And with families turning to pseudo off-roaders, manufacturers can arguably turn their focus once more to the still sizeable number of buyers thinking more about those in the front seats, than the rears.

Perhaps that’s why the back seats seem to, well, take a back seat these days. There may be a plethora of cupholders and power sockets, but sporty designs cut glass height, and a more spacious front cabin can impact the rear, at least for some buyers.

Take the Mazda3: that high windowline and its kick up toward the rear pillar look great from outside, but if you have small kids, or basketballing teens, you’ll want to check they’ll fit in and see out.

Everyone else should be happy, especially if they’re behind the wheel. That’s not so much because of Mazda’s 2.5-litre SkyActive-G engine, which is competent, if unexciting, with an economy bonus as it drops two cylinders to save fuel under light throttle load. No idea when it happened, clearly it’s seamless.

It’s not for the smooth-shifting auto, which on a tightly twisting road seemed a little too relaxed for our tastes. There are steering wheel paddles, and to get along briskly you’ll use them to settle the car into corners – if that’ll bother you, so will the omission of a version with a manual transmission – but then, you were only one per cent of the predecessor’s buyers.  

What will please keen drivers – and those simply looking for a stylish mode of transport – is this chassis’ great balance of sweet handling combined with decent ride comfort.
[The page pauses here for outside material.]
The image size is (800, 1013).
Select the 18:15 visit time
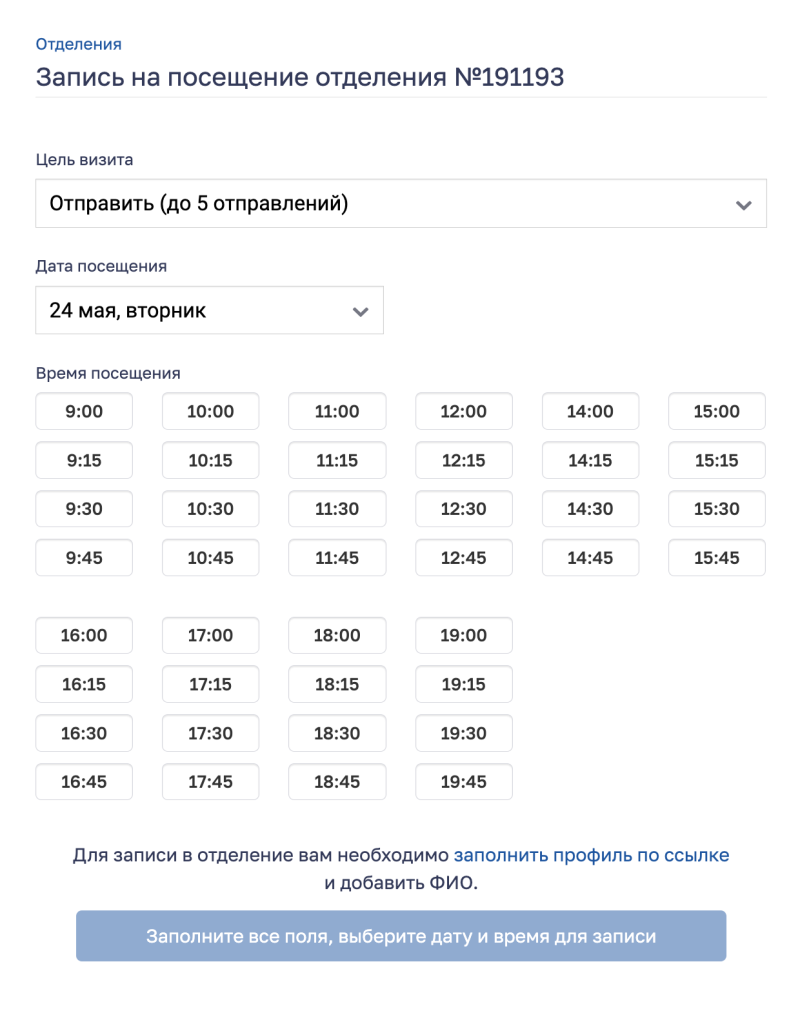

Some of the tech touches are also useful. We like the rotary controller for the eight-inch screen – forget about touching it, apparently a safety move to avoid folk leaning to reach it, and taking their eyes off the road. We like the head-up display, with traffic sign recognition. We like how easy it is to tailor some functions – like choosing whether the car locks automatically as you walk away.

Initially we argued with the voice control – which didn’t seem to like our perfectly normal accents – then realized we hadn’t followed the prompts’ exact phrasing, and suddenly everything fell into place. Accessing the satnav via voice control in busy traffic is fabulous – no taking your eyes off the road to fiddle, or needing to pull over to set it — unless you wish to do so manually, in which case the car must be in park, with the handbrake on. Bah.

The reversing camera has an impressively wide field of view, especially useful when combined with rear cross traffic alert. We gave it an unexpectedly good test when a large SUV angle-parked next to us in a busy supermarket car park. Normally reversing blind is an act of faith. Not this time, and there was no way we could accidentally reverse into an oncoming car, pedestrian or bicycle – it literally felt like having eyes in the back of one’s head.

The driver’s rear three-quarter view is certainly restricted, but in this car the blind spot warning and, when reversing, the camera and alarm mean you barely realize – as long as you use your mirrors and pay attention to those alerts.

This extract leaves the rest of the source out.